[Material for this exercise Boundary: Start]

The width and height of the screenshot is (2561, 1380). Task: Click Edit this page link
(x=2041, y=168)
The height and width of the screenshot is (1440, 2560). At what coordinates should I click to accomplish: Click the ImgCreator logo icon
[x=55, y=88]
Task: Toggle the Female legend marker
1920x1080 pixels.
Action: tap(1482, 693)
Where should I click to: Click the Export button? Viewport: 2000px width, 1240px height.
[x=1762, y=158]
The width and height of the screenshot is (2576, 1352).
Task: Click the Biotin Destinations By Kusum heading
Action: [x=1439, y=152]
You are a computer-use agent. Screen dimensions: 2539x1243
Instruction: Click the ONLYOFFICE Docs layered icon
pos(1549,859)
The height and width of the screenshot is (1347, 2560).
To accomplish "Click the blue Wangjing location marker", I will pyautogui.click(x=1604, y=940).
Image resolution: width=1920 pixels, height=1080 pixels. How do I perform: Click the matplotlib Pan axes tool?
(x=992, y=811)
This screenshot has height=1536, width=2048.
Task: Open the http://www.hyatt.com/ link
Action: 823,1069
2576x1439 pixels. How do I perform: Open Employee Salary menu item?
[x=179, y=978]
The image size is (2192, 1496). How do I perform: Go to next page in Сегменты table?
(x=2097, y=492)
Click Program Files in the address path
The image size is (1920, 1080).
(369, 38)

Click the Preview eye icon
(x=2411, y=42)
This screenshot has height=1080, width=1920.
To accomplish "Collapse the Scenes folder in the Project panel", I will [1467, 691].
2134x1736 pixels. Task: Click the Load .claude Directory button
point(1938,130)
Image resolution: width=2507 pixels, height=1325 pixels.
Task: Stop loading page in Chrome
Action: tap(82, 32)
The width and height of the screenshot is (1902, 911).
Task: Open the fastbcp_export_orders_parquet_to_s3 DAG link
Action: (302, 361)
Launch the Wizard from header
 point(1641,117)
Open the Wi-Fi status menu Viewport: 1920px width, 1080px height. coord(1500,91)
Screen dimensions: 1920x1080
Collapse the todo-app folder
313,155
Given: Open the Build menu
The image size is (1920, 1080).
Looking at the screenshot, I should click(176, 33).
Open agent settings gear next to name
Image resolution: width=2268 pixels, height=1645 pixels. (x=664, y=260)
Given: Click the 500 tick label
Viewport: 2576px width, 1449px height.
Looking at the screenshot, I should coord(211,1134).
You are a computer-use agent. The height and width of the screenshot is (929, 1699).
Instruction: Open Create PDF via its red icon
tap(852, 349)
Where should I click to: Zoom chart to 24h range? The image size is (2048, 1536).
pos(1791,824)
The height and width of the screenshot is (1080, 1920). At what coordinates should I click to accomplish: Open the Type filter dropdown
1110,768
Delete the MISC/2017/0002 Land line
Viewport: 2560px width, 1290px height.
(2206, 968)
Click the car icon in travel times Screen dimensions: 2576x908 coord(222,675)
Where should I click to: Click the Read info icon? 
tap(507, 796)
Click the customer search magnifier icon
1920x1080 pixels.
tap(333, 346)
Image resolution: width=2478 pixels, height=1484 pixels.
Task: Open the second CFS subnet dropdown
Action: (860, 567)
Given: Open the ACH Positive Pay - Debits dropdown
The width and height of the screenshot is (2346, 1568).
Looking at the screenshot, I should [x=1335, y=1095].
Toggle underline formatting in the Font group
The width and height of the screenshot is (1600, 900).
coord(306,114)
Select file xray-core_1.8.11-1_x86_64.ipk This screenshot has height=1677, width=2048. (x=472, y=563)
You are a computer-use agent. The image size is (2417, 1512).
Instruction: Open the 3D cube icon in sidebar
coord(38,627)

[Material for this exercise Boundary: End]

Assignment:
Copy the lines above exactly, beginning at the line that has "Click the car" and stopping after the line that has "Given: Open the ACH", and omit the rest.

Response area:
Click the car icon in travel times Screen dimensions: 2576x908 coord(222,675)
Where should I click to: Click the Read info icon? 
tap(507, 796)
Click the customer search magnifier icon
1920x1080 pixels.
tap(333, 346)
Image resolution: width=2478 pixels, height=1484 pixels.
Task: Open the second CFS subnet dropdown
Action: (860, 567)
Given: Open the ACH Positive Pay - Debits dropdown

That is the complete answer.